Records for this task
• • • • •

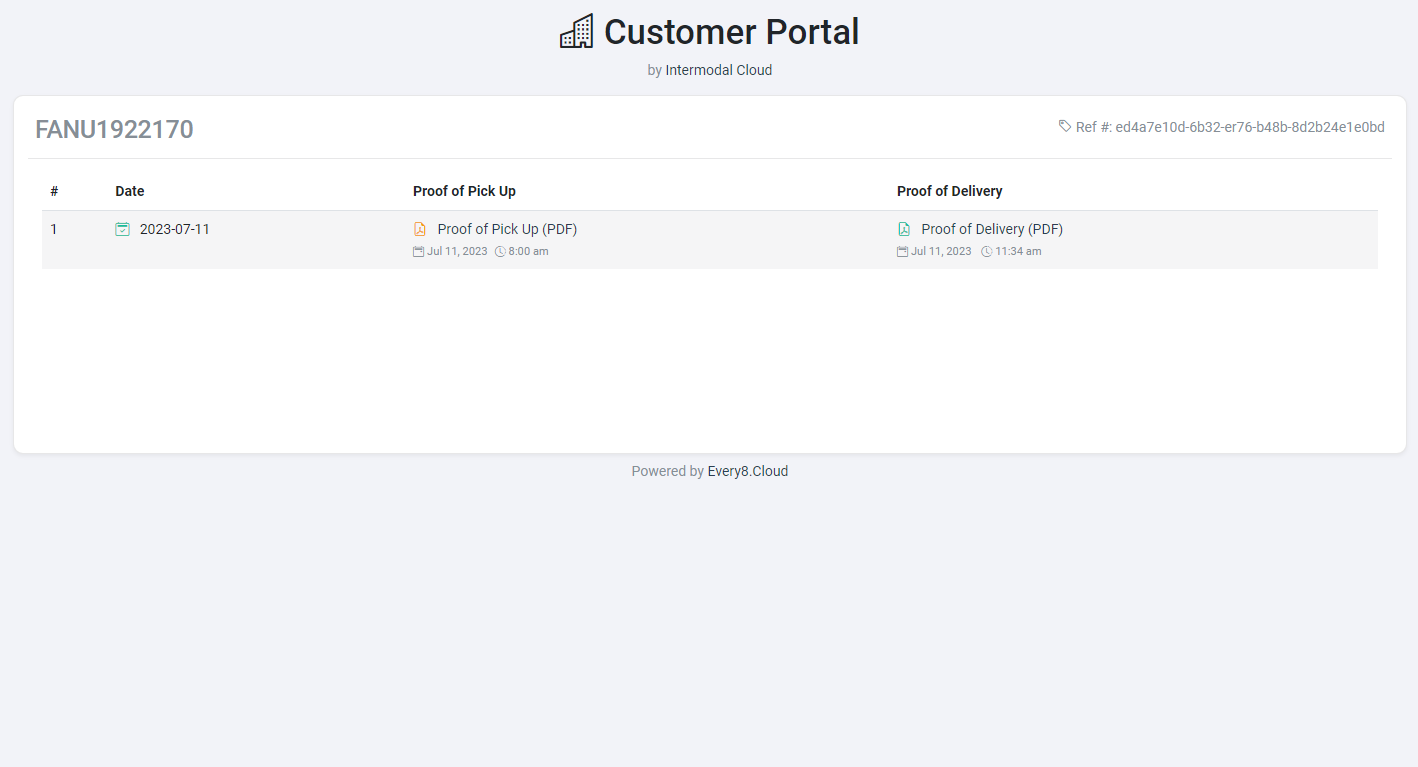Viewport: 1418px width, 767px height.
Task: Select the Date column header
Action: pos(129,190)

• • • • •

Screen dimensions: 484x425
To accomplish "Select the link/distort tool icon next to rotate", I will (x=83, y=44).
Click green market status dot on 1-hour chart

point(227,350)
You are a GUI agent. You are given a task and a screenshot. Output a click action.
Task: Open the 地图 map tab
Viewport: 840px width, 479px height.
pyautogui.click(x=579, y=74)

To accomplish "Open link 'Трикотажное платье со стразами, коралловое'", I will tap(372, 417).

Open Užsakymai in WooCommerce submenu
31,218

• • • • •

Give back exactly the lines above starting at the line where "Screen dimensions: 484x425" appears and ending at the line where "Task: Open the 地图 map tab" appears, both included, with no other lines.

Final answer
Screen dimensions: 484x425
To accomplish "Select the link/distort tool icon next to rotate", I will (x=83, y=44).
Click green market status dot on 1-hour chart

point(227,350)
You are a GUI agent. You are given a task and a screenshot. Output a click action.
Task: Open the 地图 map tab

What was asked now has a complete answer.